#### [Provided records]
==================================================
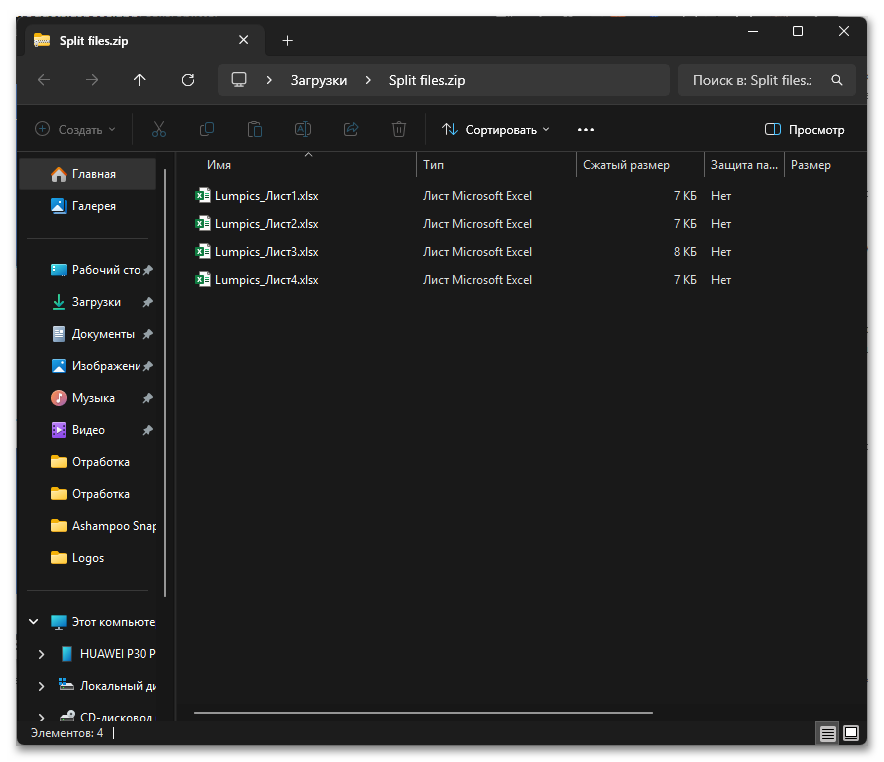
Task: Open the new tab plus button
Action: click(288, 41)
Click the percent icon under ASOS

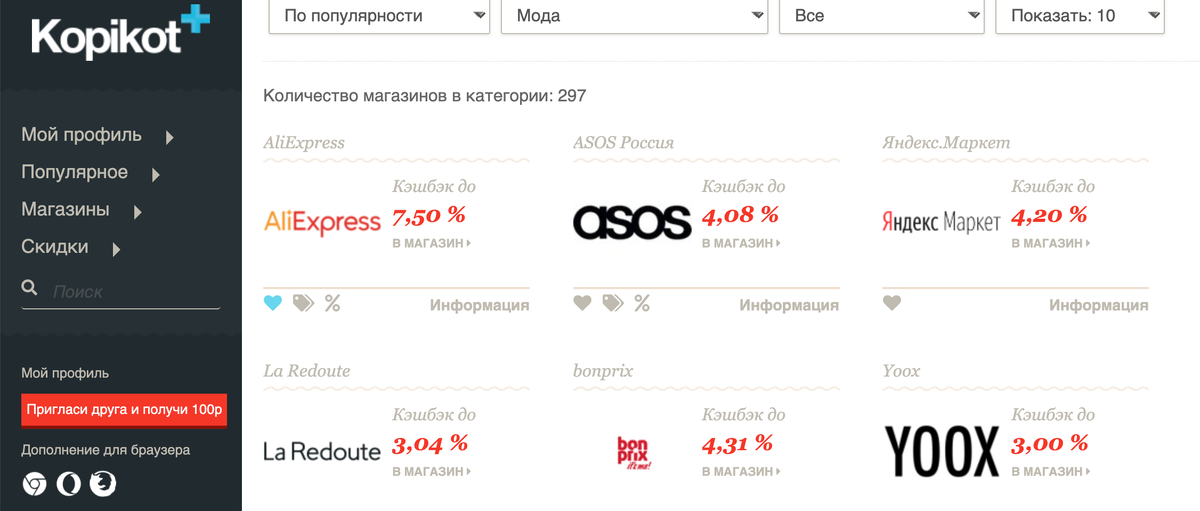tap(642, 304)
==================================================
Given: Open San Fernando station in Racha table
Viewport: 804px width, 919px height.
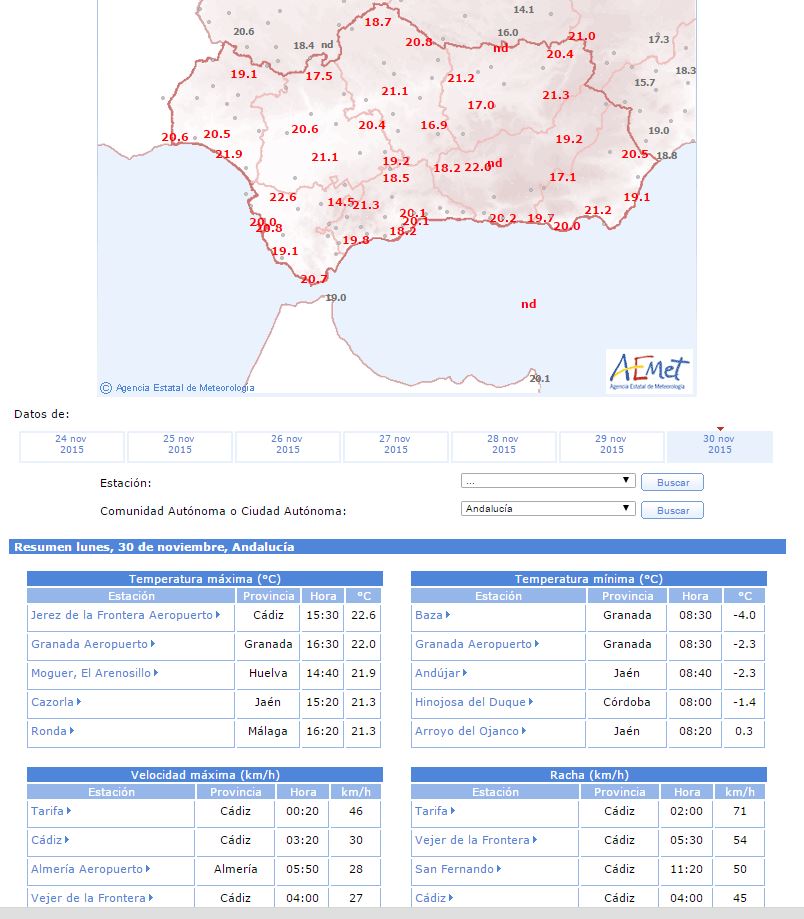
==================================================
#### [Exercise requirements]
Rewrite the data from the line with "Given: Open San" to the line with "Viewport: 804px width, 919px height.", substituting "stop" for "station" and leaving everything else unchanged.

#### [Response to this task]
Given: Open San Fernando stop in Racha table
Viewport: 804px width, 919px height.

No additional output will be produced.